> [Aim] Please swap "green" for "blue" in the records below, and give them again with nothing else changed. Leave the pictures out of your answer.
# # #
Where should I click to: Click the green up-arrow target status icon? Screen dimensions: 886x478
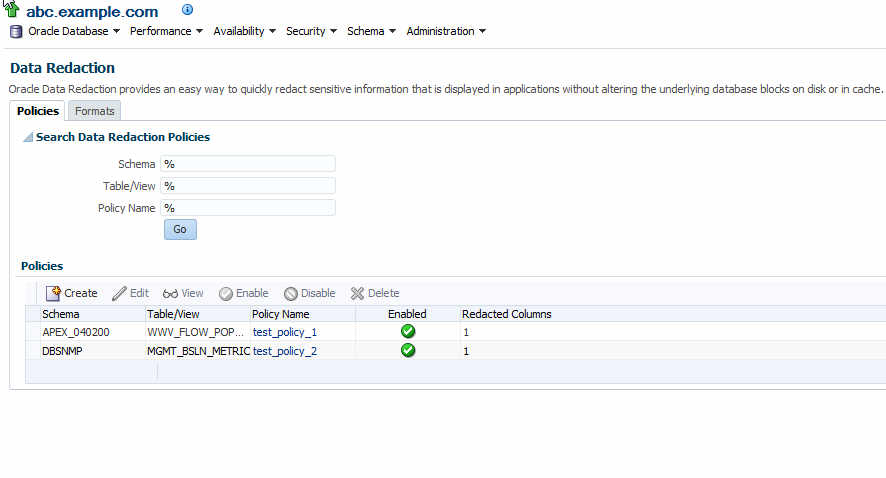[12, 11]
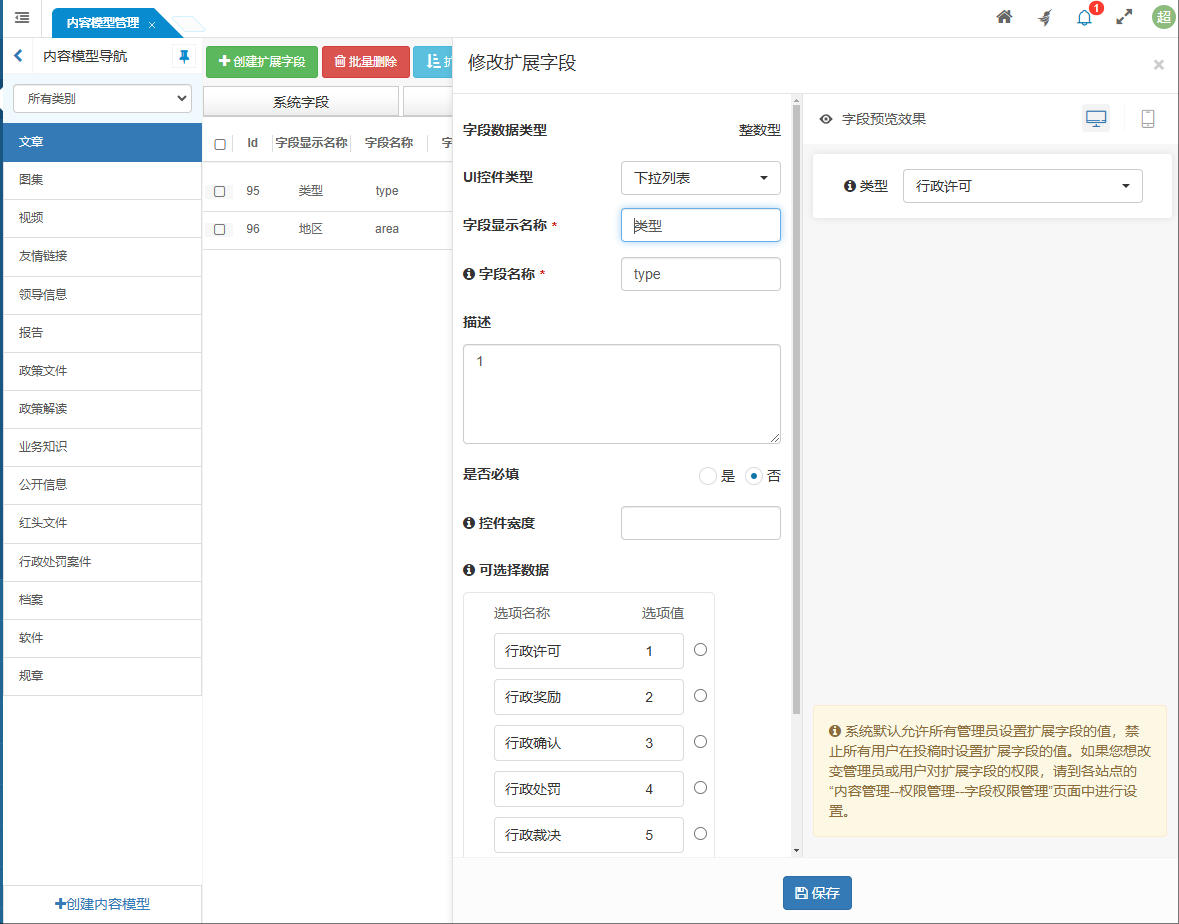This screenshot has height=924, width=1179.
Task: Select 视频 in the content model list
Action: click(x=100, y=218)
# # #
> [The result]
Where should I click to: Click the blue up-arrow target status icon? Screen dimensions: 886x478
[12, 11]
This screenshot has height=924, width=1179.
Task: Select 视频 in the content model list
Action: click(x=100, y=218)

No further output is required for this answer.